VARINT: quick comments

[From Bruce Abbott (941019.1650 EST)]

Bill Powers (941018.2250 MDT) --

Bill, I have compiled and run your VARINT program. I like your graphic
display--I was looking up the Pascal to do something similar in my program
(talk about RUSTY, it's been a while since I tried anything graphical!) when
yours arrived. Nice to have an example...

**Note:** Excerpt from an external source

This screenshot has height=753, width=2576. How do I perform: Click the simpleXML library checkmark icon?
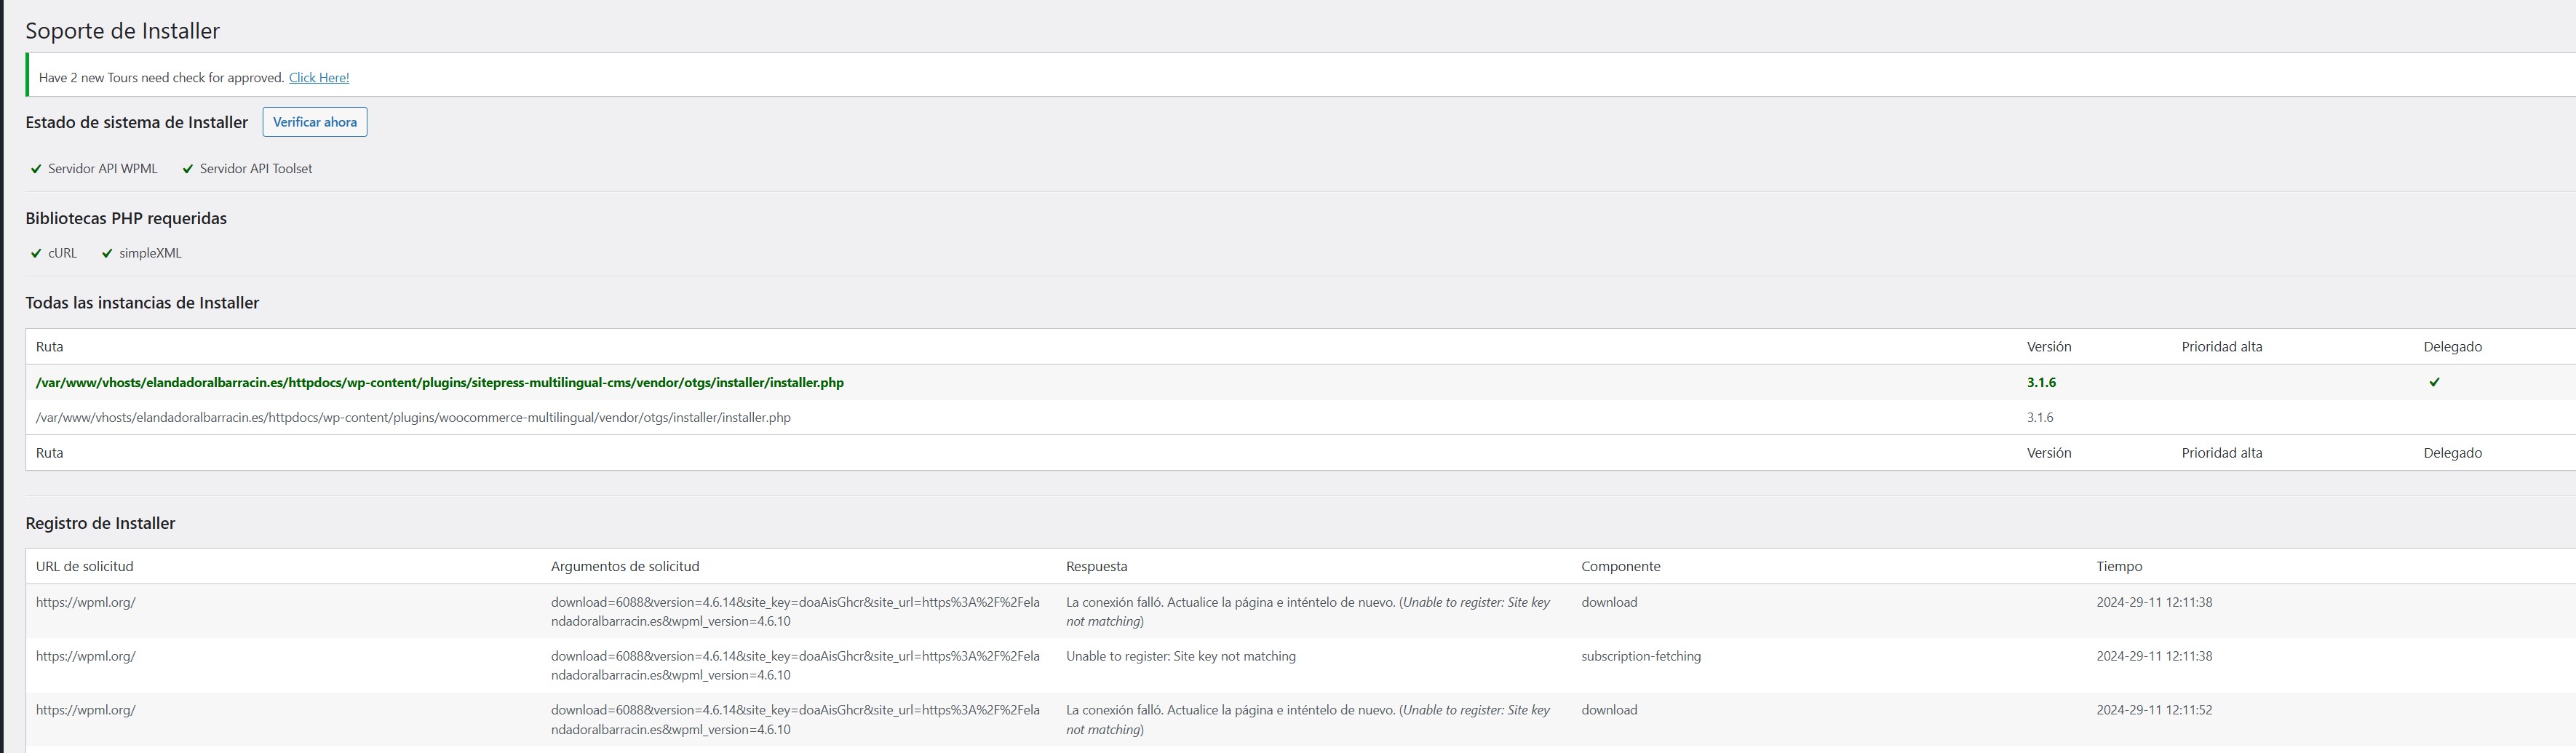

I see that your pigeon gets hungry if it doesn't get fed. This is certainly
an improvement on my pigeon which, oblivious to its own state of nutrition,
just goes on generating responses. In thinking about this simulation, I would
see this as the top level control in a hierarchy, the one that gets the pigeon
pecking at the keys. I guess you'd call the error signal of this level
"hunger." As hunger increases, so does the overall rate of pecking. However,
we'll be needing something more sophisticated to properly model the perceptual
variables being controlled by the lower level(s). The poor animal is still
switching keys at random and doesn't seem to care about the length of time
that has elapsed since last reward on a key, the increasing likelihood that
switching to the other key will bring instant error-reduction, or the effort
expended per reward on a key. In fact, the more I think about it, the more
complicated the pigeon gets. A really good simulation may even have to model
conflict from competing systems that "want" the pigeon to do something else
besides keypeck.

The current version (I know this is just a start) manages to let the pigeon
satiate during the experimental session, after which the pigeon only responds
as need be to make up for losses. Although satiation effects sometimes appear
in real experiments, the size of the food reward is usually small enough to
prevent all but small changes in hunger. This level of control definitely
belongs in the model, but it is the lower levels that will produce patterns of
behavior that resemble those of the real pigeons in real experiments. The
question is, just what perceptions are those critters controlling at that

Rick Marken suggested using a two-level model in which controllers at the
lowest level deal with perceptions of reinforcement rate and effort. I'm
thinking that something along these lines may work, but that something more
immediate than average reinforcement rate may be needed, such as estimated
time to next reinforcement being minimized.

Tom Bourbon [941019.1301]

A self-correction for part of my reply:

Tom Bourbon [941019.1000]

Tom, I'm really pleased to see your correcting yourself; it saves me from
having to do it! Seriously, by an odd coincidence I have not received the
aforesaid message that your were correcting. Meanwhile, quoting from you
quoting yourself:

I did not have a clear idea about how you think behavior is generated. I
still don't.

It's probably just my old EAB habits getting in the way of clear
communication. Does my above discussion about the pigeon simulation help?

Oops, I just checked and your missing earlier posting has finally arrived--
I'll reply later when I've had a chance to read it.